During 1905, Williams sent Keller a number of letters expressing love for him and requesting that Keller join him in Winnipeg.  The letters contained threats if Keller did not comply, Williams wrote:

"I want you to believe that I love you now as much as I ever did, it won't be long before we will be together."
"Keep your promise to me this time, old boy, as it is your last chance. You understand what I mean and should have sense enough to keep your promise."
These letters, at the insistence of Mr and Mrs Keller, were unanswered. Williams returned to Saint Paul in April 1905 and in a fit of rage, shot Keller and Keller's mother in their home. Keller was killed instantly when he was shot in the back of the head whilst he was in bed, his mother died from a gunshot wound a week later. Keller's father was not at home at the time of the shooting.

Trial
Williams was arrested and tried for premeditated murder, though he pleaded not guilty by reason of "emotional insanity."  A police officer testified at court that Williams came to the station on the night of the murder, saying that he had shot someone, giving the address as "1 Reid Court".  The testimony of a doctor, who looked at Williams, was that "he did not know why he shot Johnny Keller, only that he wanted the boy to come with him."  When Williams took the stand, he told the court he didn't sleep for three nights prior to the murder and had been drinking heavily on the day of the shooting.

His defense was rejected and on 19 May 1905, he was convicted of murder.  Ramsey County Attorney, Thomas Kane, excluded the jurors because of their opinion against the death penalty and Williams was sentenced to death by hanging.  On 8 December 1905, the Minnesota Supreme Court affirmed his conviction and sentence although one judge dissented in the judgement, arguing that Williams's crime bore signs of a crime of passion and might have not been premeditated.

Execution
On 13 February 1906, Williams was executed in the basement of the Ramsey County Jail in Saint Paul.
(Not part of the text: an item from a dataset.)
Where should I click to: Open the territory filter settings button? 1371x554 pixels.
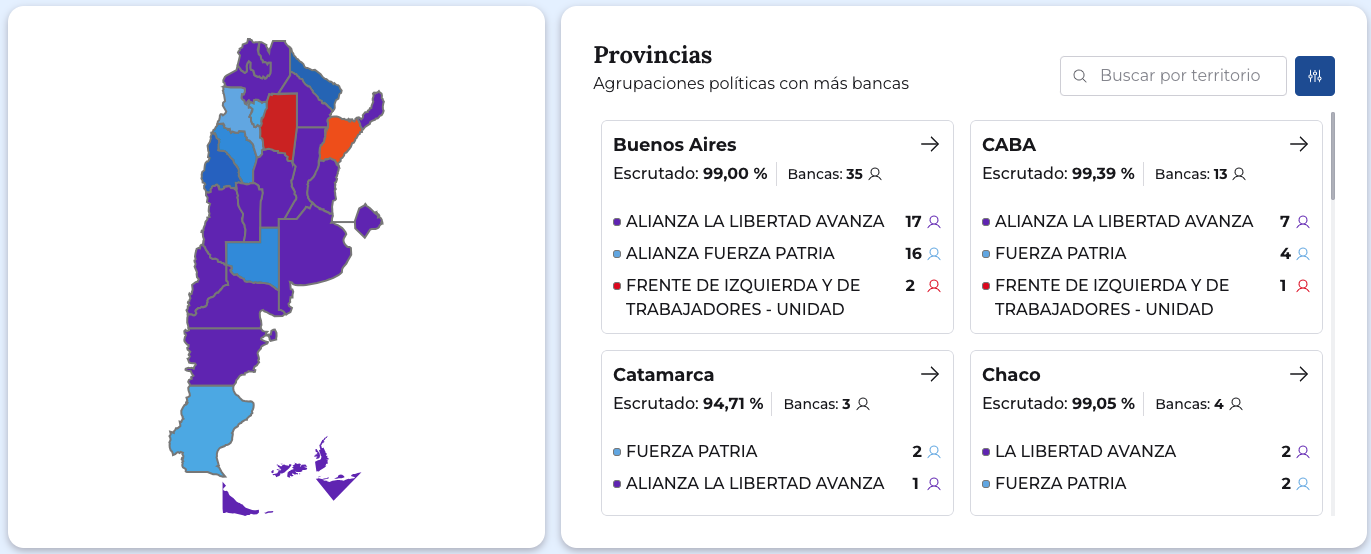(1314, 76)
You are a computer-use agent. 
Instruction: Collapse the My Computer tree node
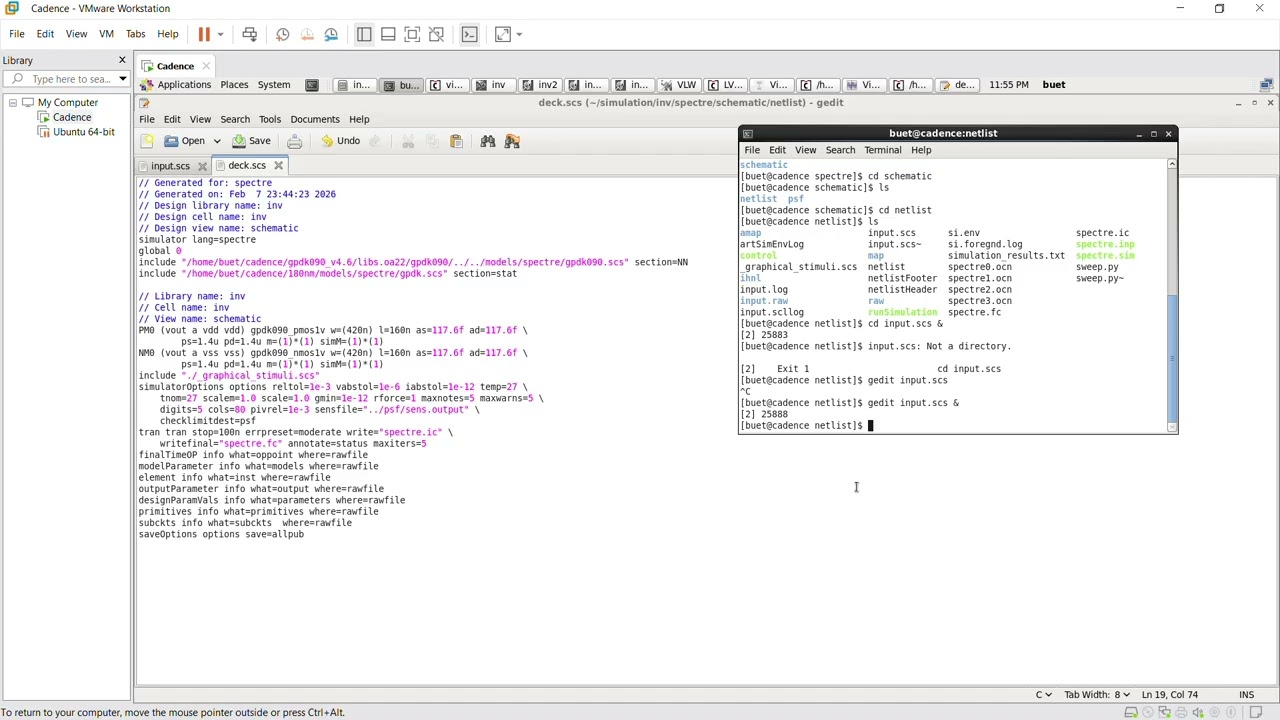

There were 32 witnesses present during the execution, including Daily News reporter Joseph Hennessey, who entered the jail with the crowd, despite the fact that reporters were forbidden to attend.  Before execution, Williams spoke from the gallows and insisted his innocence:

"Gentlemen, you are witnessing an illegal hanging, I am accused of killing Johnny Keller.  He was the best friend I ever had and I hope I meet him in the other world.  I never had improper relations with him.  I am resigned to my fate.  Goodbye."

Botched execution 
The rope used to hang Williams proved to be too long as its length had been miscalculated by Sheriff Miesen. As a result, Williams hit the floor after dropping through the trap door of the gallows.  Three of Miesen's deputies had to hold Williams's body up by the rope for over 14 minutes, until he died of strangulation, Williams's attorney, James Cormican, stated that execution was "a disgrace to civilisation."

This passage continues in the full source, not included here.